Posted in RagBlog | Leave a comment

Tomgram: How Permanent Are Those Bases?

The Great American Disconnect: Iraq Has Always Been “South Korea” for the Bush Administration
By Tom Engelhardt

Finally, the great American disconnect may be ending. Only four years after the invasion of Iraq, the crucial facts-on-the-ground might finally be coming into sight in this country — not the carnage or the mayhem; not the suicide car bombs or the chlorine truck bombs; not the massive flight of middle-class professionals, the assassination campaign against academics, or the collapse of the best health-care service in the region; not the spiking American and Iraqi casualties, the lack of electricity, the growth of Shia militias, the crumbling of the “coalition of the willing,” or the uprooting of 15% or more of Iraq’s population; not even the sharp increase in fundamentalism and extremism, the rise of al-Qaeda in Mesopotamia, the swelling of sectarian killings, or the inability of the Iraqi government to get oil out of the ground or an oil law, designed in Washington and meant to turn the clock back decades in the Middle East, passed inside Baghdad’s fortified Green Zone — no, none of that.
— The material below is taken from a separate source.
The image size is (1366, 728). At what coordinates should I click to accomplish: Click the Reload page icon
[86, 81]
What’s finally coming into view is just what George W. Bush, Dick Cheney, the top officials of their administration, the civilian leadership at the Pentagon, and their neocon followers had in mind when they invaded and occupied Iraq in 2003.

But let me approach this issue another way. For the last week, news jockeys have been plunged into a debate about the “Korea model,” which, according to the New York Times and other media outlets, the President is suddenly considering as the model for Iraq. (“Mr. Bush has told recent visitors to the White House that he was seeking a model similar to the American presence in South Korea.”) You know, a limited number of major American bases tucked away out of urban areas; a limited number of American troops (say, 30,000-40,000), largely confined to those bases but ready to strike at any moment; a friendly government in Baghdad; and (as in South Korea where our troops have been for six decades) maybe another half century-plus of quiet garrisoning. In other words, this is the time equivalent of a geographic “over the horizon redeployment” of American troops. In this case, “over the horizon” would mean through 2057 and beyond.
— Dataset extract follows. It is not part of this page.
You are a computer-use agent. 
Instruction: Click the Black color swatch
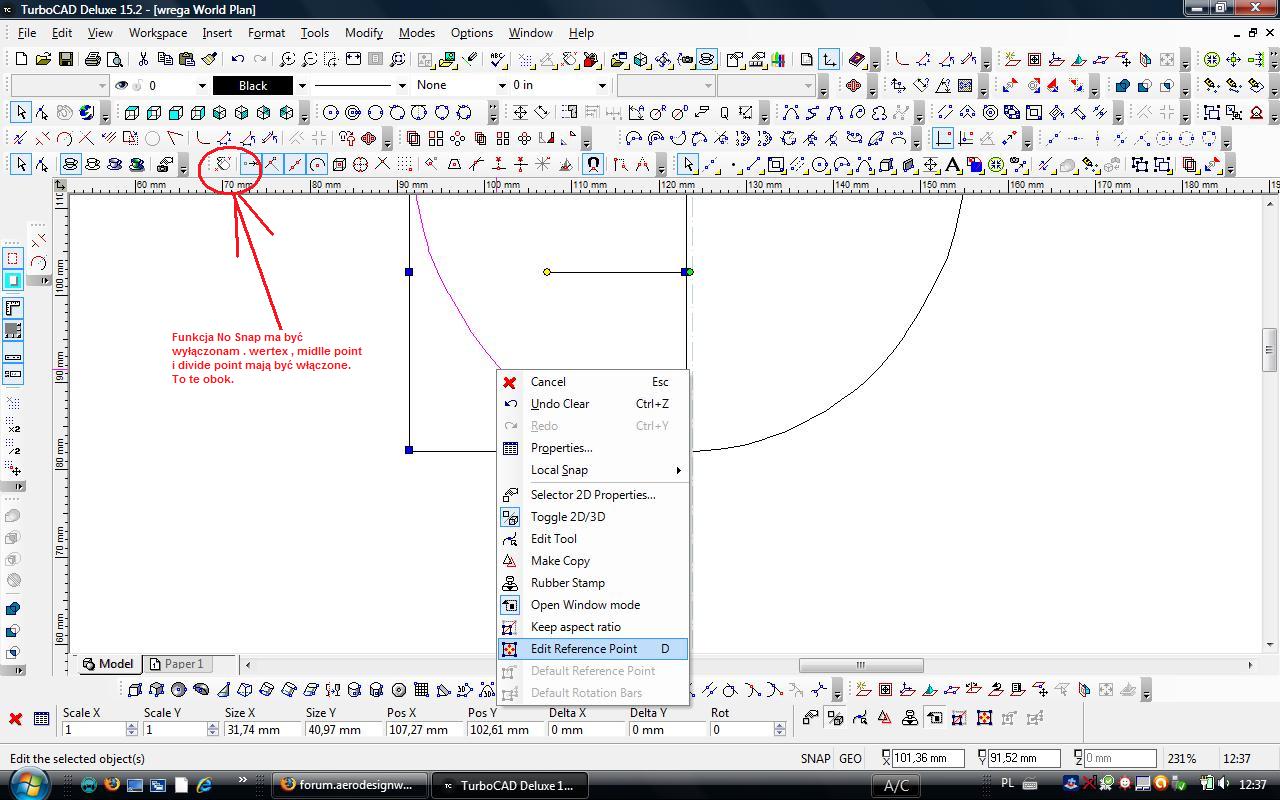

This, we are now told, is a new stage in administration thinking. White House spokesman Tony Snow seconded the “Korea model” (“You have the United States there in what has been described as an over-the-horizon support role… — as we have in South Korea, where for many years there have been American forces stationed there as a way of maintaining stability and assurance on the part of the South Korean people against a North Korean neighbor that is a menace…”); Defense Secretary Robert Gates threw his weight behind it as a way of reassuring Iraqis that the U.S. “will not withdraw from Iraq as it did from Vietnam, ‘lock, stock and barrel,'” as did “surge plan” second-in-command in Baghdad, Lt. General Ray Odierno. (“Q Do you agree that we will likely have a South Korean-style force there for years to come? GEN. ODIERNO: Well, I think that’s a strategic decision, and I think that’s between us and — the government of the United States and the government of Iraq. I think it’s a great idea.”)
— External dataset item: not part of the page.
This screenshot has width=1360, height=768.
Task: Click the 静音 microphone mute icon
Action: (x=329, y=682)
David Sanger of the New York Times recently summed up this “new” thinking in the following fashion:

“Administration officials and top military leaders declined to talk on the record about their long-term plans in Iraq. But when speaking on a not-for-attribution basis, they describe a fairly detailed concept. It calls for maintaining three or four major bases in the country, all well outside of the crowded urban areas where casualties have soared. They would include the base at Al Asad in Anbar Province, Balad Air Base about 50 miles north of Baghdad, and Tallil Air Base in the south.”

Critics — left, right, and center — promptly attacked the relevance of the South Korean analogy for all the obvious historical reasons. Time headlined its piece: “Why Iraq Isn’t Korea”; Fred Kaplan of Slate waded in this way, “In other words, in no meaningful way are these two wars, or these two countries, remotely similar. In no way does one experience, or set of lessons, shed light on the other. In Iraq, no border divides friend from foe; no clear concept defines who is friend and foe. To say that Iraq might follow ‘a Korean model’ — if the word model means anything — is absurd.” At his Informed Comment website, Juan Cole wrote, “So what confuses me is the terms of the comparison. Who is playing the role of the Communists and of North Korea?” Inter Press’s Jim Lobe quoted retired Lieutenant-General Donald Kerrick, a former US deputy national security adviser who served two tours of duty in South Korea this way: “[The analogy] is either a gross oversimplification to try to reassure people [the Bush administration] has a long-term plan, or it’s just silly.”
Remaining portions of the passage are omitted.